[Source data]
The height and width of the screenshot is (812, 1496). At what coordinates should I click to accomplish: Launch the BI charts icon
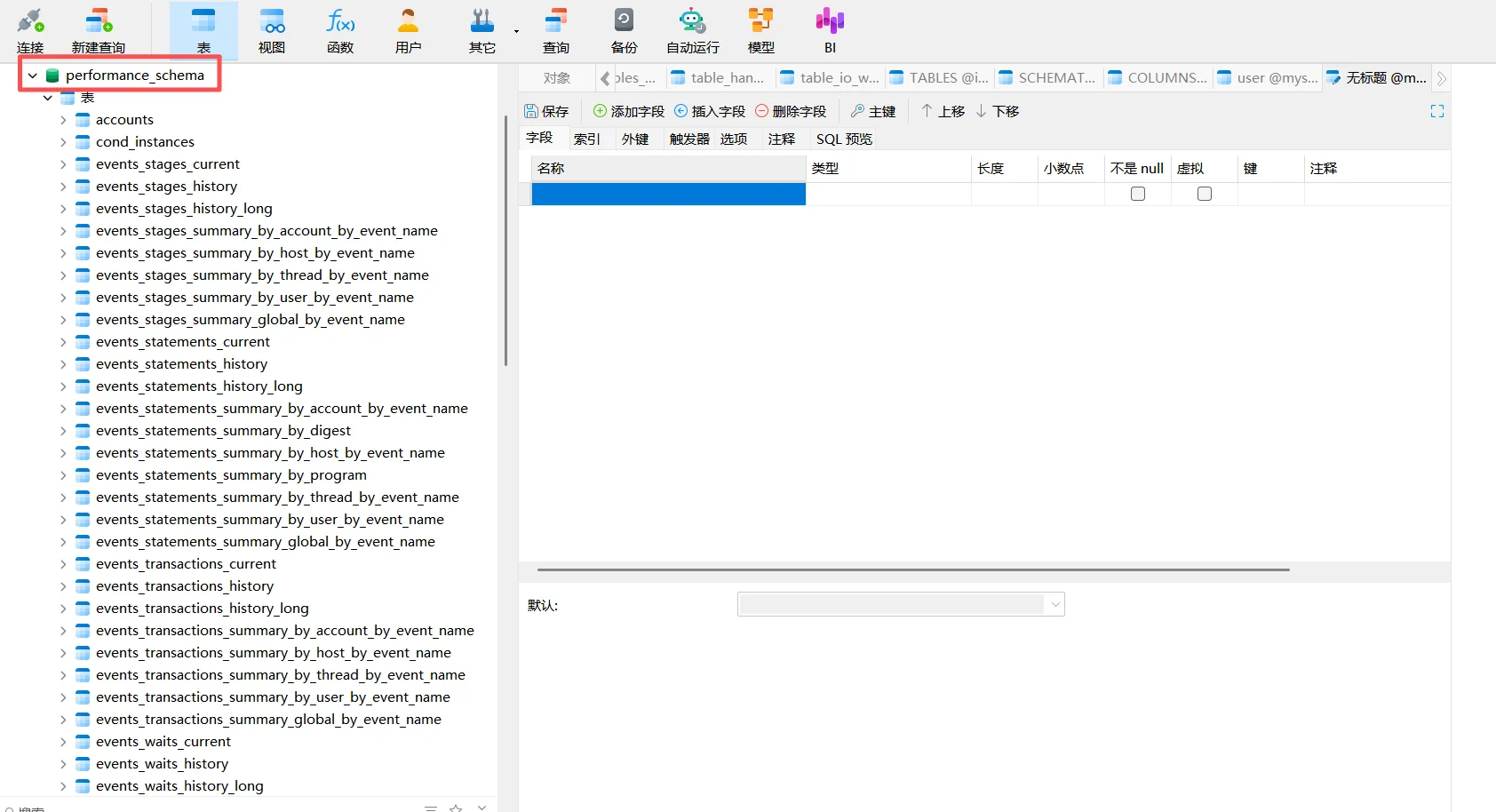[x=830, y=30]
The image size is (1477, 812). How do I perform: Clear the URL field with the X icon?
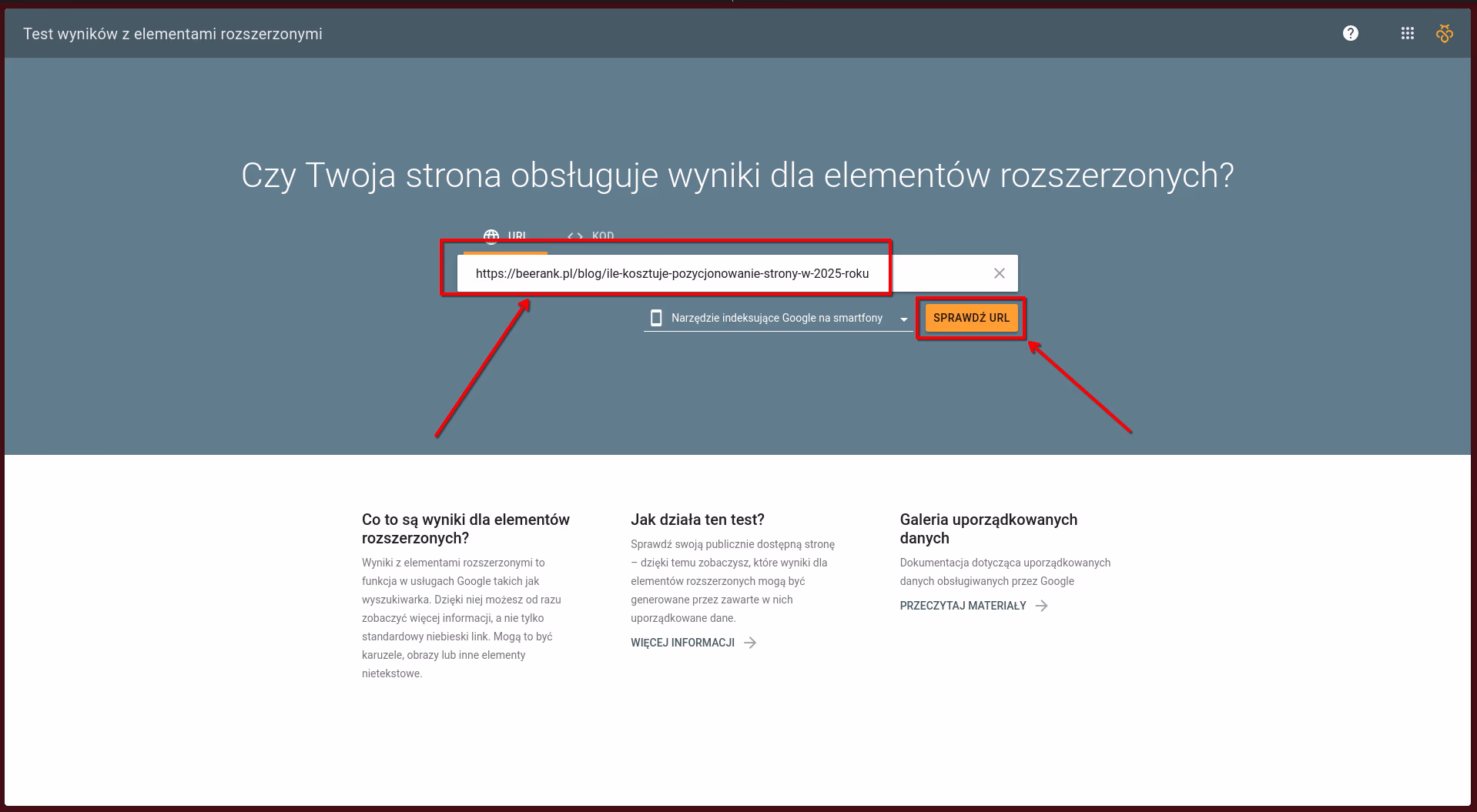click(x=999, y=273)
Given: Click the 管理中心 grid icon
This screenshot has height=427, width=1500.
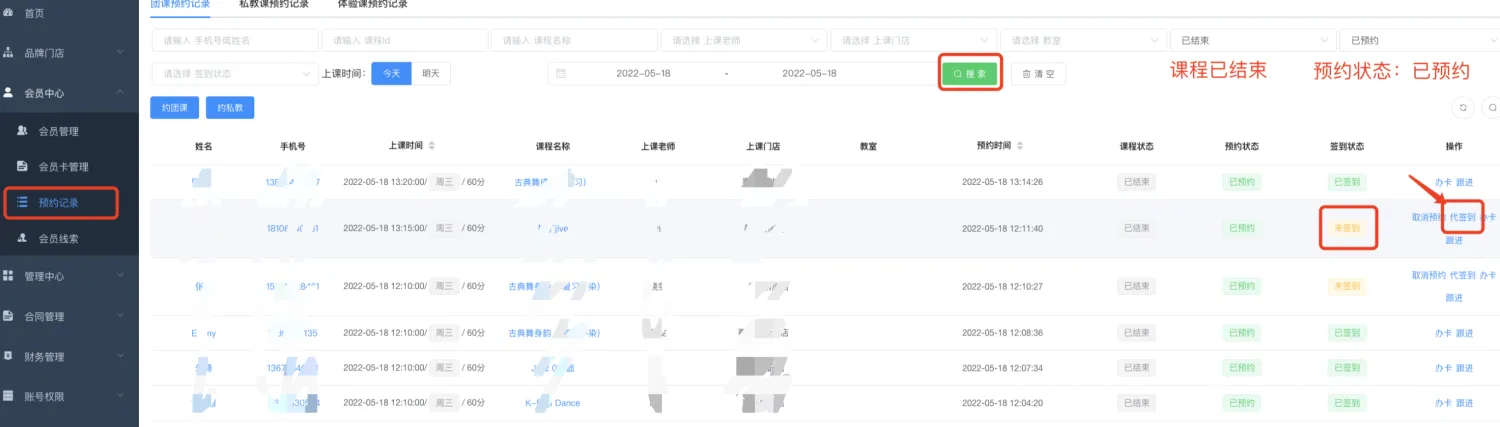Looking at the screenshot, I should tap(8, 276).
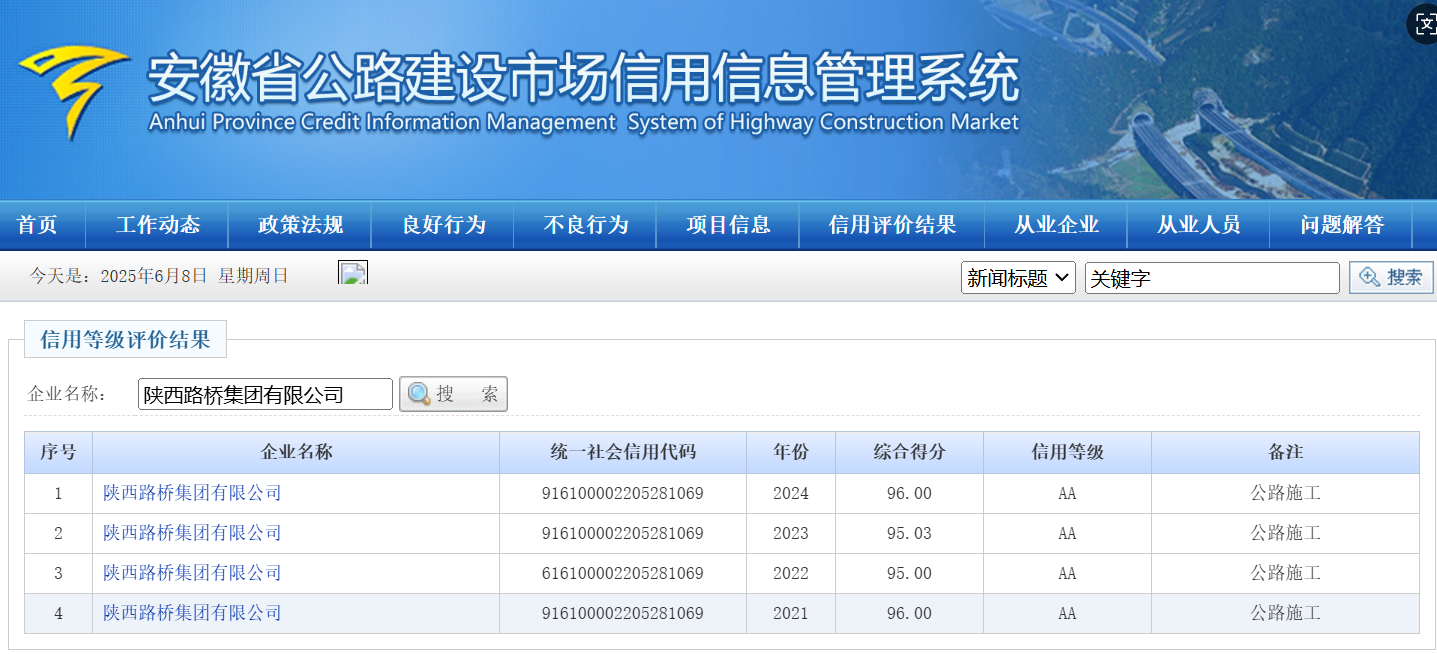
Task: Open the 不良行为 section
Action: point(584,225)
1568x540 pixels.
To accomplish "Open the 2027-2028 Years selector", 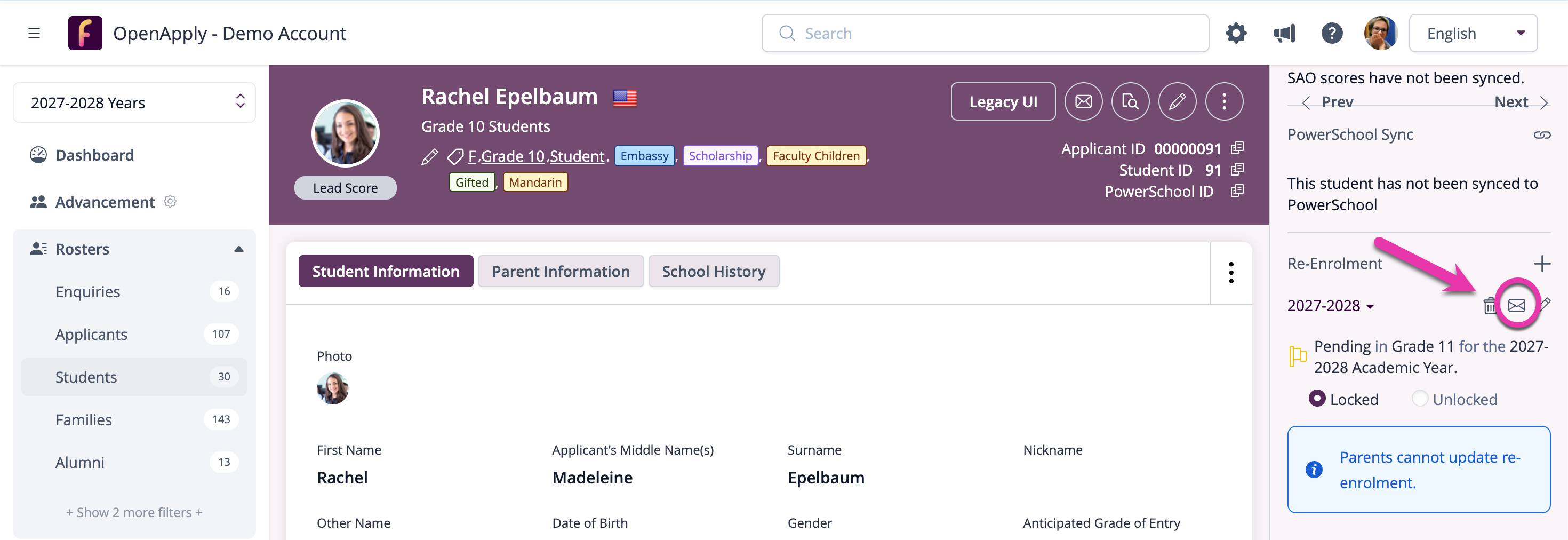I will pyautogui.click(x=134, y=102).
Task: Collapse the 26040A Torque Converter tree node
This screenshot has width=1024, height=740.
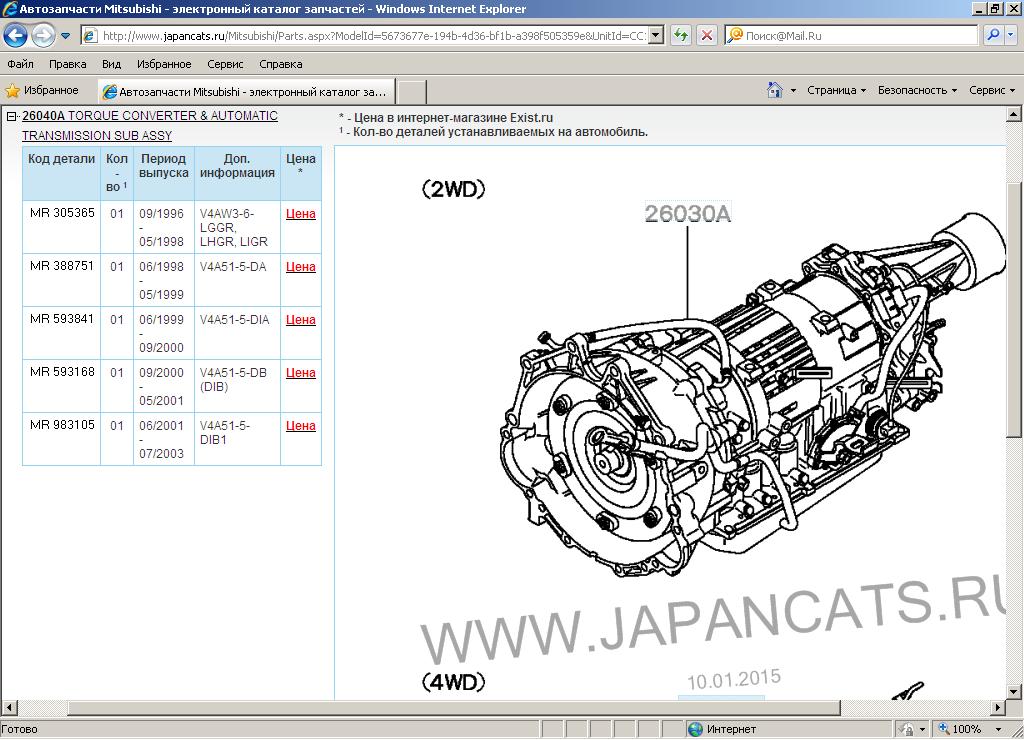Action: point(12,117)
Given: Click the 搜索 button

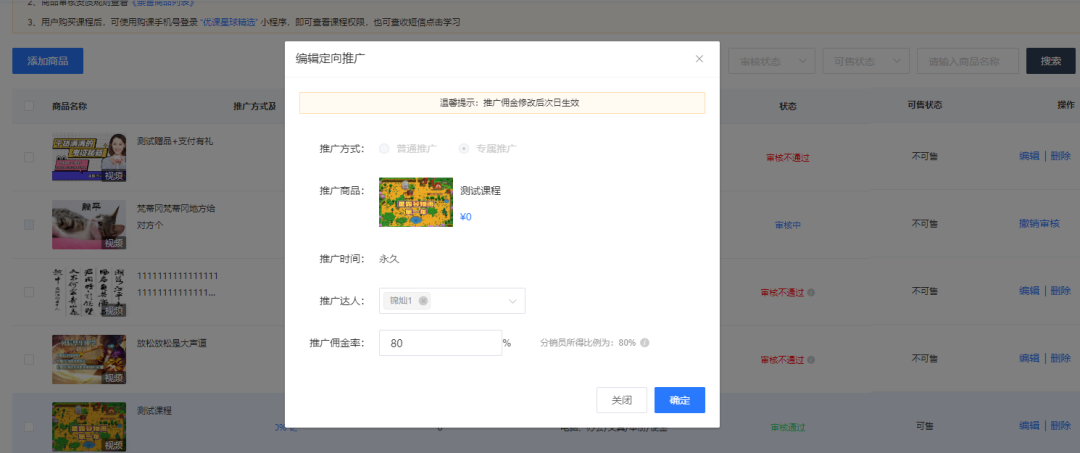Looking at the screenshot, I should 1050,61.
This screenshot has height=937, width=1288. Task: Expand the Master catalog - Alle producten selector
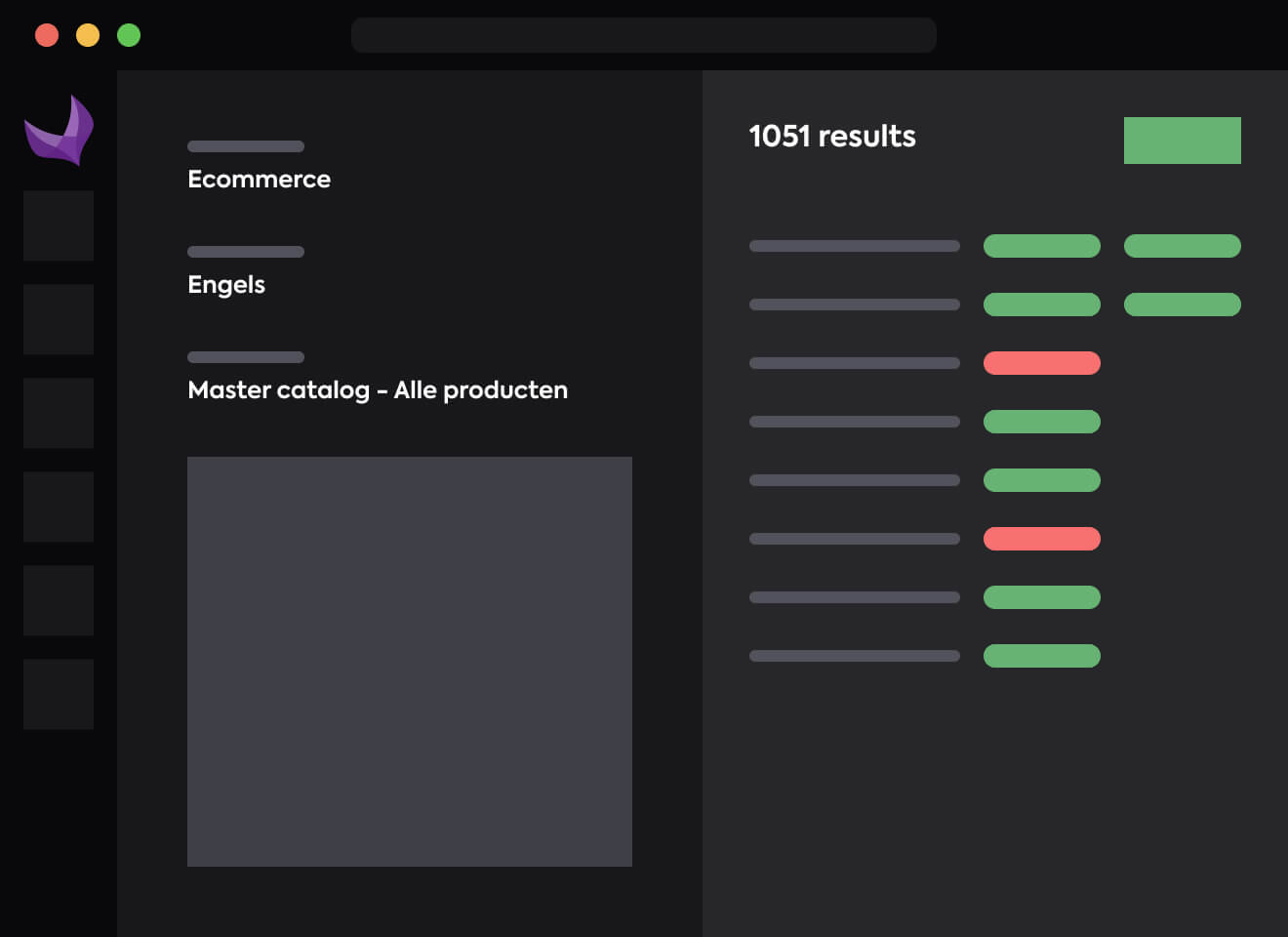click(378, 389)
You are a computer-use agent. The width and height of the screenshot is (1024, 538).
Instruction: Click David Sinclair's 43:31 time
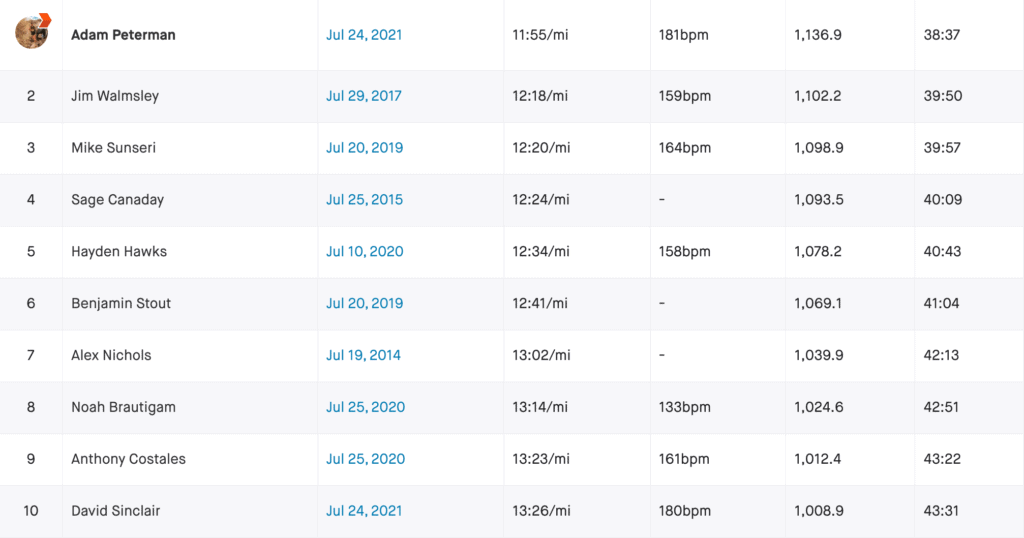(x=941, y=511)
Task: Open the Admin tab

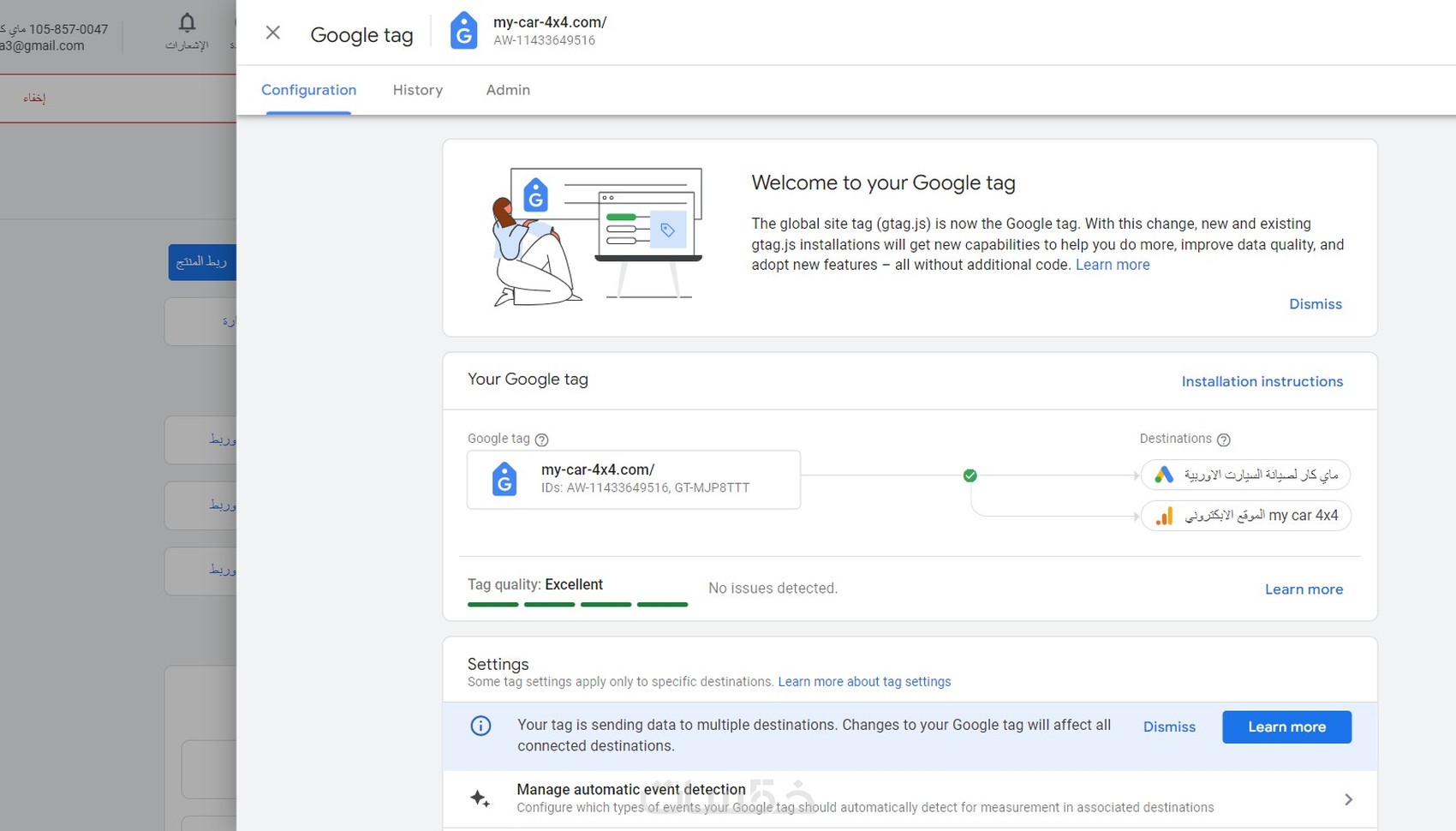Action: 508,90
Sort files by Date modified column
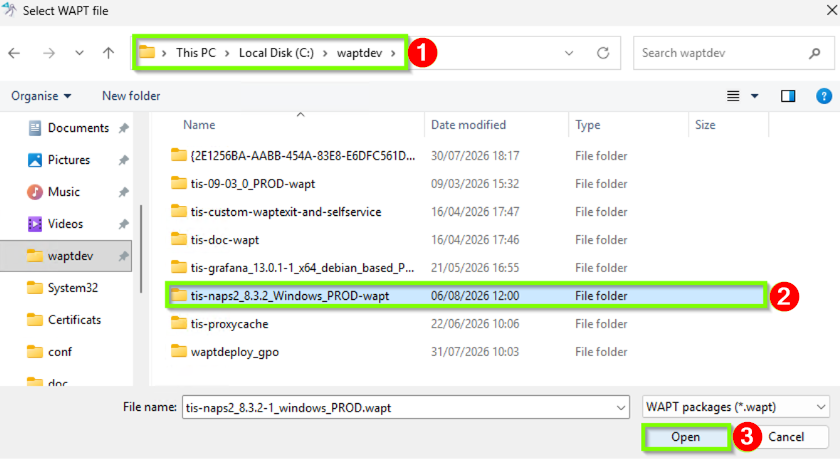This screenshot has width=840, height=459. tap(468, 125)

## EXERCISE BRIEF
Print out the entries above word for word from the first line to the line containing "Given: Click the 管理中心 grid icon", both included, omitting the pictures.

## ANSWER TO THE PROBLEM
The height and width of the screenshot is (812, 1496). At what coordinates should I click to accomplish: Launch the BI charts icon
[x=830, y=30]
The image size is (1477, 812). How do I perform: Clear the URL field with the X icon?
click(x=999, y=273)
Given: Click the 管理中心 grid icon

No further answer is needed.